__REQUIRED ACTIONS__
a – List every dollar amount that appears in the article on mobile checkout.
b – Reproduce the article on mobile checkout, everything from "Just like investing" down to "offering subscription services.".

__EXTRACT__
......

Hey retailers, does your heart belong to mobile?
It better. It’s going to be a $20 billion holiday this year (not to mention the roughly $703 million spent by pet owners last Valentine’s Day).
And at least 17 percent of that is estimated be done via mobile devices.
To gain a sense of how ready merchants are for the first shopping holiday to follow a somewhat disappointing Christmas 2015, MPD CEO Karen Webster spoke with BlueSnap CEO Ralph Dangelmaier about one of the industry’s all-time hot button topics: checkout conversion and what it has the potential to cost retailers.
Which can be as much as 42 percent of their sales, depending on the type of merchant and just how much friction there is.
“We’ve done a bunch of work together to show that there is a big problem called checkout abandonment. Especially on mobile,” Dangelmaier said. “Three out of 10 people buying Valentine’s gifts [this year] will do it on their mobile phone. But what we found is that almost 80 percent of merchants are not optimized for checkout on their phone. And that’s going to create abandonment problems.”
Which begs the next question: “So how do you get optimized?”
For one, Dangelmaier says that it starts by delivering the same type of experiences consumers are encountering while shopping online using a computer. At the moment, however, there are too many fields to fill out, and the text is too hard to read, among other things, Dangelmaier says.
Merchants haven’t put enough weight into mobile and its impact on converting shoppers into buyers and completing purchases at checkout.
And then there’s the notion of discounts and coupons – especially pervasive around Valentine’s Day as retailers look to score lots of sales. BlueSnap’s Checkout Conversion Index indicates that 10 percent of shoppers will abandon their carts if they don’t have — or can’t easily find — a coupon to apply at checkout.
Yet somehow, what BlueSnap and Dangelmaier are seeing is that a lot of merchants haven’t built platforms that can easily execute coupon codes.
“It’s hard for consumers to get them, it’s hard for them to enter those codes. Many merchants have been taking advantage of that,” he emphasized. “It is something consumers are really looking for.”
Outside of the traditional retailers, there’s another subset of merchants that are also likely looking to cash in on the upcoming holiday: subscription dating sites. While it sounds like integrating online payment options into mobile apps/devices would be more complicated for the sector, Dangelmaier says that’s certainly not the case.
But it is for merchants that haven’t kept up to speed with what consumers are demanding.
“It’s not that complicated for anyone to offer subscriptions. But a lot of merchants don’t have the capability to do that with their current platforms. We know that [15-20 percent] people — especially on dating sites — want to try it. A subscription is a really nice vehicle to try something before they buy.”
Just like investing in making their sites mobile-optimized, Dangelmaier says that merchants should be doing the same when it comes to offering subscription services.
What the PYMNTS Checkout Conversion Index research, done in collaboration with BlueSnap,has concluded is that despite the ease of connected devices influencing how, where and why consumers pay a certain way, there are still plenty of merchants left behind. And despite the estimates for eCommerce growth, consumers continue to abandon their virtual carts at alarmingly high rates, because so many of them are transacting — or would like to — on mobile devices.
Checkout conversion, especially on mobile devices, is a huge problem that needs to be addressed – well, that is if merchants want to cash in on their fair share of the roughly $147 billion lost due to friction in the checkout process. When nearly 40 percent of online sales simply won’t go through — in many cases, without merchants even realizing it – merchants lose out. Whether that is because of friction in the checkout process, consumer confidence in a merchant or how merchants handle payment declines, the result is the same: a lost sales opportunity – and maybe forever.
But it doesn’t have to be that way – if retailers ♥ their checkout process and optimize it for mobile.

......

__Stored data__
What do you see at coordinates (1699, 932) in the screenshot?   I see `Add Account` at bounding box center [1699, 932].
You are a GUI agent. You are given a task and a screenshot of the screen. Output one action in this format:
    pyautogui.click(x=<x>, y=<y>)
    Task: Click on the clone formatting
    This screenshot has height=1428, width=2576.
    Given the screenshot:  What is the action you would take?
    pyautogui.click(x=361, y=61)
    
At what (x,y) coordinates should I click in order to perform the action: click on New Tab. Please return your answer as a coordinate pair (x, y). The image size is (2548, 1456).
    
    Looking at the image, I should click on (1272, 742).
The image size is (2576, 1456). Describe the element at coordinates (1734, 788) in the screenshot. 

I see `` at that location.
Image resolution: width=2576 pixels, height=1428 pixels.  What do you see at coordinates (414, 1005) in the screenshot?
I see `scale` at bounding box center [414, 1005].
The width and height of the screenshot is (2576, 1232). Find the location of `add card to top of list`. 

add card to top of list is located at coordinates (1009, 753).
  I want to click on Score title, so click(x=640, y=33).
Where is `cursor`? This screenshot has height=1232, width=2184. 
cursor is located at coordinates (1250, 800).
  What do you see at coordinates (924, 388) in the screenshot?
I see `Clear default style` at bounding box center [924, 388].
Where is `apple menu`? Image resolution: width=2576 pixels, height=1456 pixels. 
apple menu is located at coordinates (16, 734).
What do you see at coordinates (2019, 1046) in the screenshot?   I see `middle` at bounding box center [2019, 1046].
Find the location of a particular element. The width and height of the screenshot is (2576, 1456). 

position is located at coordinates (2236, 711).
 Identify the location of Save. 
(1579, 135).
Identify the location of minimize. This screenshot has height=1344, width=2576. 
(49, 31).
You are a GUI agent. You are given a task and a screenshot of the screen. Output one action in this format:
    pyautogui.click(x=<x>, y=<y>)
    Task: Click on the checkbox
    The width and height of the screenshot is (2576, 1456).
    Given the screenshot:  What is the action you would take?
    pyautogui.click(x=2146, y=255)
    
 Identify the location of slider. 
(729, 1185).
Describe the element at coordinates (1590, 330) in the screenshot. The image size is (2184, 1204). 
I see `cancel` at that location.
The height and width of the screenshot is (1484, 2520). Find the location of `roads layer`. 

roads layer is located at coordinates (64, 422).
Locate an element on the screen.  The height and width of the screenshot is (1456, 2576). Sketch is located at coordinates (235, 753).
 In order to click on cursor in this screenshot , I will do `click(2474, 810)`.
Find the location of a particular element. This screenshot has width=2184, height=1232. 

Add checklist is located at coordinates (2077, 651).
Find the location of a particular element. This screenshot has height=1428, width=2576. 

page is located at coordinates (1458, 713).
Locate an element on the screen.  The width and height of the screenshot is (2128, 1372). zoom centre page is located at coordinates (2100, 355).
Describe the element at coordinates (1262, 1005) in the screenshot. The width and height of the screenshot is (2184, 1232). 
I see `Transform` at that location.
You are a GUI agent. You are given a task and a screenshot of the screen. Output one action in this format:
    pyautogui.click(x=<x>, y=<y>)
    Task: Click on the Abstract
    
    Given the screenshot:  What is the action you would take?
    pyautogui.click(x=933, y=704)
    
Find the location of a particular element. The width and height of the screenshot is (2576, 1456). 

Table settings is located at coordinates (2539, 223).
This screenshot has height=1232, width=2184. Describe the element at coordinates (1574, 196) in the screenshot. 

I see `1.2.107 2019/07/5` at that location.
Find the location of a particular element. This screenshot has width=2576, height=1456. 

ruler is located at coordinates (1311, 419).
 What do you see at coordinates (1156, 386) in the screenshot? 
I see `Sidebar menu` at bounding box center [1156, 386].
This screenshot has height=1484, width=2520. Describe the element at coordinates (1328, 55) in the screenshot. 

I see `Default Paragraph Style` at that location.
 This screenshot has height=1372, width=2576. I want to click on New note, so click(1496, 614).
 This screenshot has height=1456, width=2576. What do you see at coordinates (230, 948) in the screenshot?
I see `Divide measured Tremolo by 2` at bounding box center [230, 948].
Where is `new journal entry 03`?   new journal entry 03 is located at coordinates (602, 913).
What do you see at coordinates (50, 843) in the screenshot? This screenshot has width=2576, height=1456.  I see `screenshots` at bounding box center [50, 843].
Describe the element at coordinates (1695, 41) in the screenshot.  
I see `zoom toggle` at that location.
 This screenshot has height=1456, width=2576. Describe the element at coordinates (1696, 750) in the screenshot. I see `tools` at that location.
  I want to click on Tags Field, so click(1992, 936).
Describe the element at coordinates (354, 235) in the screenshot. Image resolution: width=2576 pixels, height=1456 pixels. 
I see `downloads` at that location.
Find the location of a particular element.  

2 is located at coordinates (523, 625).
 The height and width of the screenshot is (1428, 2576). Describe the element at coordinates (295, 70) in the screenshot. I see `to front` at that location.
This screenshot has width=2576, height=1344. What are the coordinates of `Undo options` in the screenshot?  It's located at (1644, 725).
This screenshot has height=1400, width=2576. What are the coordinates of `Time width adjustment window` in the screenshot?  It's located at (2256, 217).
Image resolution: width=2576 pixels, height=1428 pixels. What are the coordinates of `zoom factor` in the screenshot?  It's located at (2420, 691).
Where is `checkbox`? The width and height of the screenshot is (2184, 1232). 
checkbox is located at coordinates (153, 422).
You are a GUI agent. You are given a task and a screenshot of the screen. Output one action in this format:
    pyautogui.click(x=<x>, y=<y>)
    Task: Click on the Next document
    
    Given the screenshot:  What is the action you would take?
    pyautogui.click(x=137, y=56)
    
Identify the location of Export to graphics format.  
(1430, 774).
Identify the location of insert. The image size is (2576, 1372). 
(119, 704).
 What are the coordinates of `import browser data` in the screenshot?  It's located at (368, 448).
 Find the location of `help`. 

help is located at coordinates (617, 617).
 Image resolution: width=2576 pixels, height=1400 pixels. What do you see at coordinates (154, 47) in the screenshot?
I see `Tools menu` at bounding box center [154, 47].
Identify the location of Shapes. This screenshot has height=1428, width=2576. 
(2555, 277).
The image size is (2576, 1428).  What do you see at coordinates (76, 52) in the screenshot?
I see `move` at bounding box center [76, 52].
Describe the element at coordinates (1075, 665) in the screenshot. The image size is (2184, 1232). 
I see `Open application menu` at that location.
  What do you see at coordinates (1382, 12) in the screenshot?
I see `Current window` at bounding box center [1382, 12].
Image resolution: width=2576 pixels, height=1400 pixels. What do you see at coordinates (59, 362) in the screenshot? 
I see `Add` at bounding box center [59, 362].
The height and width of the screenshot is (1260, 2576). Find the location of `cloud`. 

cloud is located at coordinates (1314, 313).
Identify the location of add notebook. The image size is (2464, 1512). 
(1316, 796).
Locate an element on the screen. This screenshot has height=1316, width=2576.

......

__ANSWERS TO EACH TASK__
a – $20 billion, $703 million, $147 billion

b –
Just like investing in making their sites mobile-optimized, Dangelmaier says that merchants should be doing the same when it comes to offering subscription services.